======== Data entries ========
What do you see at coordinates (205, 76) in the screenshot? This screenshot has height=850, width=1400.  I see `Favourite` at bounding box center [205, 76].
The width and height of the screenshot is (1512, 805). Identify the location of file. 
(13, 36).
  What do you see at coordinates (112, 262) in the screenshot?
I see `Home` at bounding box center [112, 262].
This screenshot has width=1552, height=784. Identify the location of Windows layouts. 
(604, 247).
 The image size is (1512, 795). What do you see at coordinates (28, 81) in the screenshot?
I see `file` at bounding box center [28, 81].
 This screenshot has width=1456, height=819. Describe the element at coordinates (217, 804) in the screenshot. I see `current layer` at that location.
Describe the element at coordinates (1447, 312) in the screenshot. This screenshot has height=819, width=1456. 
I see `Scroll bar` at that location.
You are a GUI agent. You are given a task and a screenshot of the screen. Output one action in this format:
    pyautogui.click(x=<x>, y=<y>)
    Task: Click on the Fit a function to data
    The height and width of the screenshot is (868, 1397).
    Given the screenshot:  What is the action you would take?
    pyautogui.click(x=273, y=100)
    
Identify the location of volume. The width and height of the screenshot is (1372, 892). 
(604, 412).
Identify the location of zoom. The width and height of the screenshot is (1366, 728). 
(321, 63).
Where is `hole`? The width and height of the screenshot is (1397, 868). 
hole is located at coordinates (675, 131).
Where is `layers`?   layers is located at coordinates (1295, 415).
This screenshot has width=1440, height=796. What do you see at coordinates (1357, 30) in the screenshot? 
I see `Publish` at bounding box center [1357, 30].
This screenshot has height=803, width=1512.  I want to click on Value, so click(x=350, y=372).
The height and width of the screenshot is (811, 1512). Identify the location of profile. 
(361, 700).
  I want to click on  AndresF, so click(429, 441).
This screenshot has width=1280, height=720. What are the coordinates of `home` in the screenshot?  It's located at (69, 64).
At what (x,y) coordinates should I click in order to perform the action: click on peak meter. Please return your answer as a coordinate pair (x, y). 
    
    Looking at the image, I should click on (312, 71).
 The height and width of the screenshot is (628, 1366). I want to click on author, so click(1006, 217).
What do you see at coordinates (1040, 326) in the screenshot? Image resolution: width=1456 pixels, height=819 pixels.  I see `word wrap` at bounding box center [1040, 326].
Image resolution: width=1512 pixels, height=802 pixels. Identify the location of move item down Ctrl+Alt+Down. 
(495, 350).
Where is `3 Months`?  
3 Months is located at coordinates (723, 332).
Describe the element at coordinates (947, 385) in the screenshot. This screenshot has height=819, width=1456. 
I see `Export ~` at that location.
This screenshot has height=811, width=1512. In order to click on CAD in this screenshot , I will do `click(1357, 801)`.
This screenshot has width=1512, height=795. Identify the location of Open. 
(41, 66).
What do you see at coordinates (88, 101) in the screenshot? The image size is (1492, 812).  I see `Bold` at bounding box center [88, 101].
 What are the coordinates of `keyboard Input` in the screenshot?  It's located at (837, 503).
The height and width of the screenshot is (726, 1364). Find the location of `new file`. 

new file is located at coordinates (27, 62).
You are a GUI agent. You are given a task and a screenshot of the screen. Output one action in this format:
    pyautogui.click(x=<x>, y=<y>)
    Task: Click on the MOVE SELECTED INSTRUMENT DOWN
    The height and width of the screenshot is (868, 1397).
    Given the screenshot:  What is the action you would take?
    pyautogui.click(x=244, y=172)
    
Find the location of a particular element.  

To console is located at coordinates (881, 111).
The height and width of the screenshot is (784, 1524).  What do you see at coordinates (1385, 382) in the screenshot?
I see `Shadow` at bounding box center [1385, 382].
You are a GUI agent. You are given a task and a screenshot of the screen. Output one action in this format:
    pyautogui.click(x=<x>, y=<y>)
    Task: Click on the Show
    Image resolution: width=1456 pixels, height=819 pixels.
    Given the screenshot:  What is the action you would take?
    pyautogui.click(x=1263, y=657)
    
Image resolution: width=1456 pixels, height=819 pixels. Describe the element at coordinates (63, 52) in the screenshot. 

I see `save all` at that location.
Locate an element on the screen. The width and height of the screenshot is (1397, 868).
========
### Requirements
Put every line of the entries above into a Markdown table with the columns Row and Entry line, numbering the rows and skipping blank lines.

### Solution below
| Row | Entry line |
|---|---|
| 1 | What do you see at coordinates (205, 76) in the screenshot? This screenshot has height=850, width=1400.  I see `Favourite` at bounding box center [205, 76]. |
| 2 | The width and height of the screenshot is (1512, 805). Identify the location of file.  |
| 3 | (13, 36). |
| 4 |   What do you see at coordinates (112, 262) in the screenshot? |
| 5 | I see `Home` at bounding box center [112, 262]. |
| 6 | This screenshot has width=1552, height=784. Identify the location of Windows layouts.  |
| 7 | (604, 247). |
| 8 |  The image size is (1512, 795). What do you see at coordinates (28, 81) in the screenshot? |
| 9 | I see `file` at bounding box center [28, 81]. |
| 10 |  This screenshot has width=1456, height=819. Describe the element at coordinates (217, 804) in the screenshot. I see `current layer` at that location. |
| 11 | Describe the element at coordinates (1447, 312) in the screenshot. This screenshot has height=819, width=1456.  |
| 12 | I see `Scroll bar` at that location. |
| 13 | You are a GUI agent. You are given a task and a screenshot of the screen. Output one action in this format: |
| 14 |     pyautogui.click(x=<x>, y=<y>) |
| 15 |     Task: Click on the Fit a function to data |
| 16 |     The height and width of the screenshot is (868, 1397). |
| 17 |     Given the screenshot:  What is the action you would take? |
| 18 |     pyautogui.click(x=273, y=100) |
| 19 | Identify the location of volume. The width and height of the screenshot is (1372, 892).  |
| 20 | (604, 412). |
| 21 | Identify the location of zoom. The width and height of the screenshot is (1366, 728).  |
| 22 | (321, 63). |
| 23 | Where is `hole`? The width and height of the screenshot is (1397, 868).  |
| 24 | hole is located at coordinates (675, 131). |
| 25 | Where is `layers`?   layers is located at coordinates (1295, 415). |
| 26 | This screenshot has width=1440, height=796. What do you see at coordinates (1357, 30) in the screenshot?  |
| 27 | I see `Publish` at bounding box center [1357, 30]. |
| 28 | This screenshot has height=803, width=1512.  I want to click on Value, so click(x=350, y=372). |
| 29 | The height and width of the screenshot is (811, 1512). Identify the location of profile.  |
| 30 | (361, 700). |
| 31 |   I want to click on  AndresF, so click(429, 441). |
| 32 | This screenshot has width=1280, height=720. What are the coordinates of `home` in the screenshot?  It's located at (69, 64). |
| 33 | At what (x,y) coordinates should I click in order to perform the action: click on peak meter. Please return your answer as a coordinate pair (x, y).  |
| 34 |     Looking at the image, I should click on (312, 71). |
| 35 |  The height and width of the screenshot is (628, 1366). I want to click on author, so click(1006, 217). |
| 36 | What do you see at coordinates (1040, 326) in the screenshot? Image resolution: width=1456 pixels, height=819 pixels.  I see `word wrap` at bounding box center [1040, 326]. |
| 37 | Image resolution: width=1512 pixels, height=802 pixels. Identify the location of move item down Ctrl+Alt+Down.  |
| 38 | (495, 350). |
| 39 | Where is `3 Months`?   |
| 40 | 3 Months is located at coordinates (723, 332). |
| 41 | Describe the element at coordinates (947, 385) in the screenshot. This screenshot has height=819, width=1456.  |
| 42 | I see `Export ~` at that location. |
| 43 | This screenshot has height=811, width=1512. In order to click on CAD in this screenshot , I will do `click(1357, 801)`. |
| 44 | This screenshot has width=1512, height=795. Identify the location of Open.  |
| 45 | (41, 66). |
| 46 | What do you see at coordinates (88, 101) in the screenshot? The image size is (1492, 812).  I see `Bold` at bounding box center [88, 101]. |
| 47 |  What are the coordinates of `keyboard Input` in the screenshot?  It's located at (837, 503). |
| 48 | The height and width of the screenshot is (726, 1364). Find the location of `new file`.  |
| 49 | new file is located at coordinates (27, 62). |
| 50 | You are a GUI agent. You are given a task and a screenshot of the screen. Output one action in this format: |
| 51 |     pyautogui.click(x=<x>, y=<y>) |
| 52 |     Task: Click on the MOVE SELECTED INSTRUMENT DOWN |
| 53 |     The height and width of the screenshot is (868, 1397). |
| 54 |     Given the screenshot:  What is the action you would take? |
| 55 |     pyautogui.click(x=244, y=172) |
| 56 | Find the location of a particular element.   |
| 57 | To console is located at coordinates (881, 111). |
| 58 | The height and width of the screenshot is (784, 1524).  What do you see at coordinates (1385, 382) in the screenshot? |
| 59 | I see `Shadow` at bounding box center [1385, 382]. |
| 60 | You are a GUI agent. You are given a task and a screenshot of the screen. Output one action in this format: |
| 61 |     pyautogui.click(x=<x>, y=<y>) |
| 62 |     Task: Click on the Show |
| 63 |     Image resolution: width=1456 pixels, height=819 pixels. |
| 64 |     Given the screenshot:  What is the action you would take? |
| 65 |     pyautogui.click(x=1263, y=657) |
| 66 | Image resolution: width=1456 pixels, height=819 pixels. Describe the element at coordinates (63, 52) in the screenshot.  |
| 67 | I see `save all` at that location. |
| 68 | Locate an element on the screen. The width and height of the screenshot is (1397, 868). |